Eerst was hij geërgerd, Pilatus, mijn man. Wat een onzin, die Joden met hun religieus gekissebis. Hij had al een tijdje de pest in over zijn aanstelling. Jeruzalem en Judea, veel te provinciaal, kleinburgerlijk. Hij verlangde naar een post in Rome, of Athene misschien. Dat waren tenminste culturele, beschaafde steden.
Die dag dat u kwam was hij in een slecht humeur. Herodes had u teruggestuurd en nu zat hij met u opgescheept.
Later op de avond kwam hij thuis en vertelde hij mij, dat hij bevreemd, ja zelfs beangstigd was door uw voorkomen. Hij, die overal grip op had, had op u geen grip; geen hoogte kon hij van u krijgen. U stond daar maar als van een andere wereld.
Pilatus vertelde mij, dat hij absoluut niet zag, hoe u een gevaar kon opleveren voor het Romeinse Rijk; dat was één van de beschuldigingen die de Joodse leiders tegen u inbrachten.
Mijn man zou u vrijgelaten hebben, maar die priesters, ze stonden het niet toe. En toen kwam de aap uit de mouw. U had beweerd Gods Zoon te zijn. Pilatus vertelde me, dat hij toen zelfs een beetje bang voor u werd.
En dat vertelde hij aan mij, zijn vrouw. Ik heb hem nog nooit zo onder de indruk gezien. De hele avond was hij van slag. Ik had hem nog gewaarschuwd: Bemoei je niet met die Jezus, ga niet in op de verzoeken van de Joodse leiders. Toen hij op de rechterstoel, zat heb ik hem zelfs nog een boodschap gestuurd: “Hou je erbuiten, die man is onschuldig. Vannacht heb ik in een droom veel om Hem geleden.” Maar Pilatus zei me, dat hij er niet onder uit kwam, de priesters waren zo bezeten, u moest en u zou dood.

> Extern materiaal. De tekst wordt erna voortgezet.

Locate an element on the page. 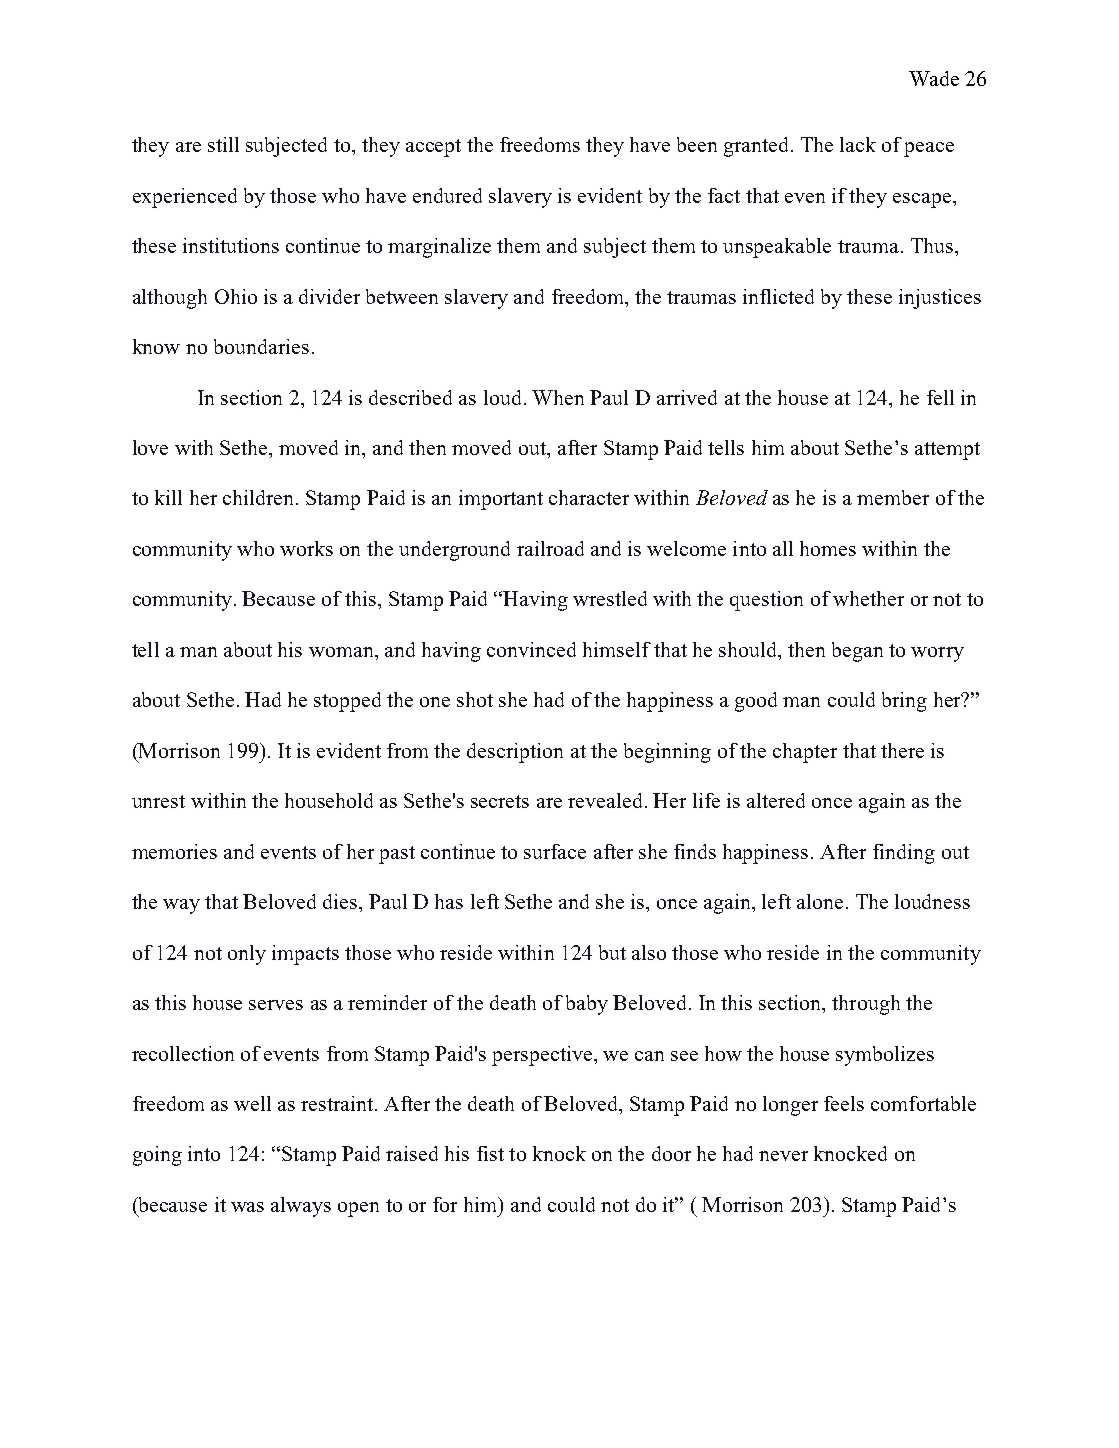  was is located at coordinates (247, 1207).
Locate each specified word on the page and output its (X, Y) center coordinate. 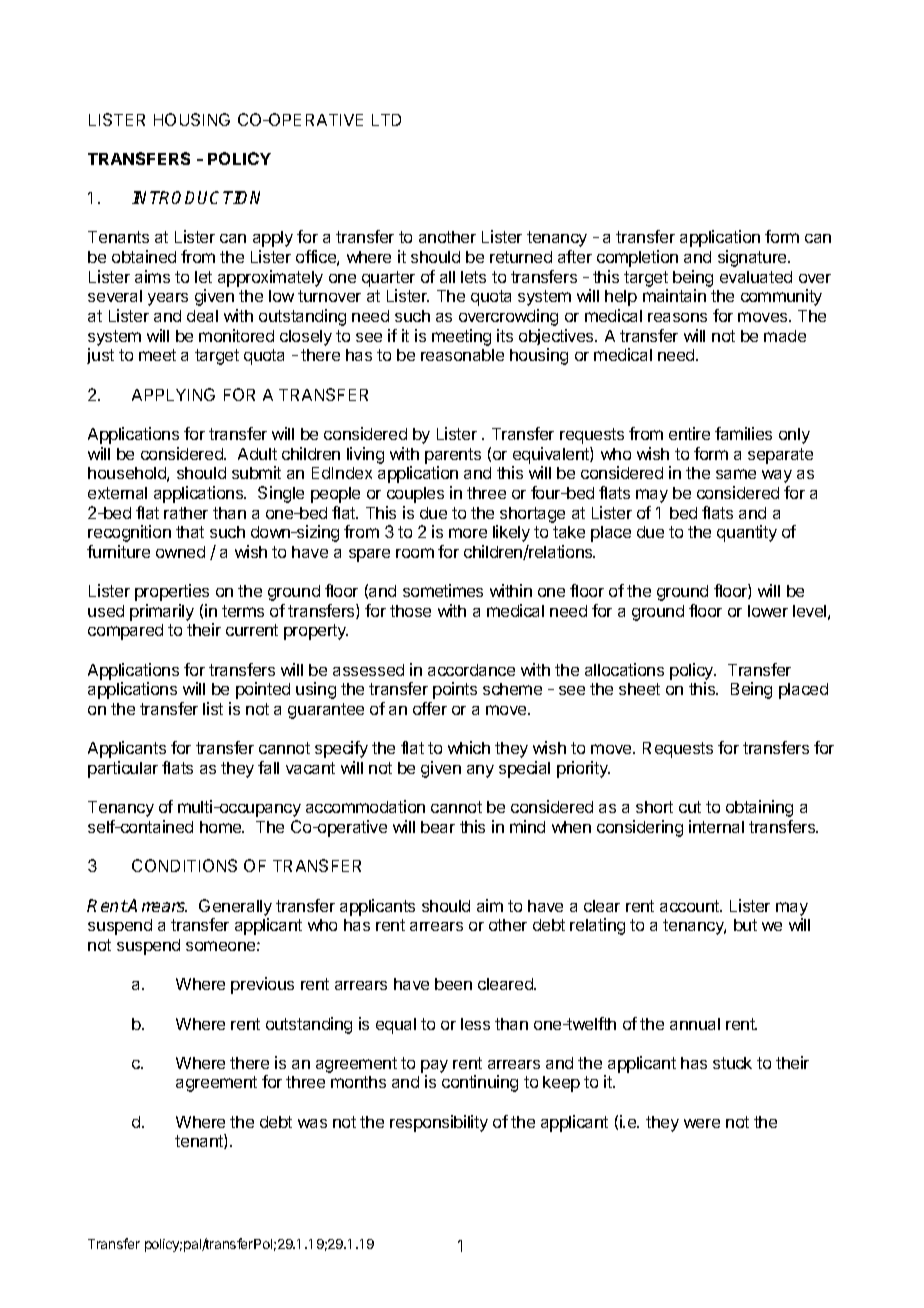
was (312, 1123)
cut (690, 807)
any (480, 771)
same (736, 474)
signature (753, 258)
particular (123, 769)
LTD (386, 120)
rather (186, 513)
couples (415, 495)
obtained (144, 256)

Mijn man moest en zou de waarheid over u weten, was u de Zoon van God? U gaf hem gelijk, maar op zo’n manier, dat je er alle kanten mee op kon. Pilatus vertelde dat hij geërgerd was over zijn eigen onzekerheid en uw zwijgzaamheid, maar besloot de zaak van zich af te zetten. Hij gaf u over aan de leiders van de priesters. Zij verdwenen, u verdween, maar de zaak liet hem niet los. “Wat is waarheid”, mompelde hij toen hij thuiskwam. Hij is maar wat gaan lezen in zijn filosofische manuscripten. Die avond heeft hij zichzelf ervan overtuigd, dat de waarheid niet bestaat. Ieder mens maakt zijn eigen waarheid, beweert hij nu. Het gaat in het leven om macht, de macht om jouw waarheid op te leggen aan anderen.

Pilatus, hij is veranderd in een cynische nihilist. “De dood aan het einde van ieders leven is de enige realiteit, de enige waarheid”. Maar ik kan niet geloven in wat hij zegt. U was zo wijs. U had me wel duidelijk kunnen maken, waar het om gaat in dit leven.
U schijnt eenmaal gezegd te hebben: ”Ik ben de weg, de waarheid en het leven.” Daar begrijp ik niets van.
Zal de waarheid ooit aan het licht komen?
Ik had u graag nog eens ontmoet en met u gesproken.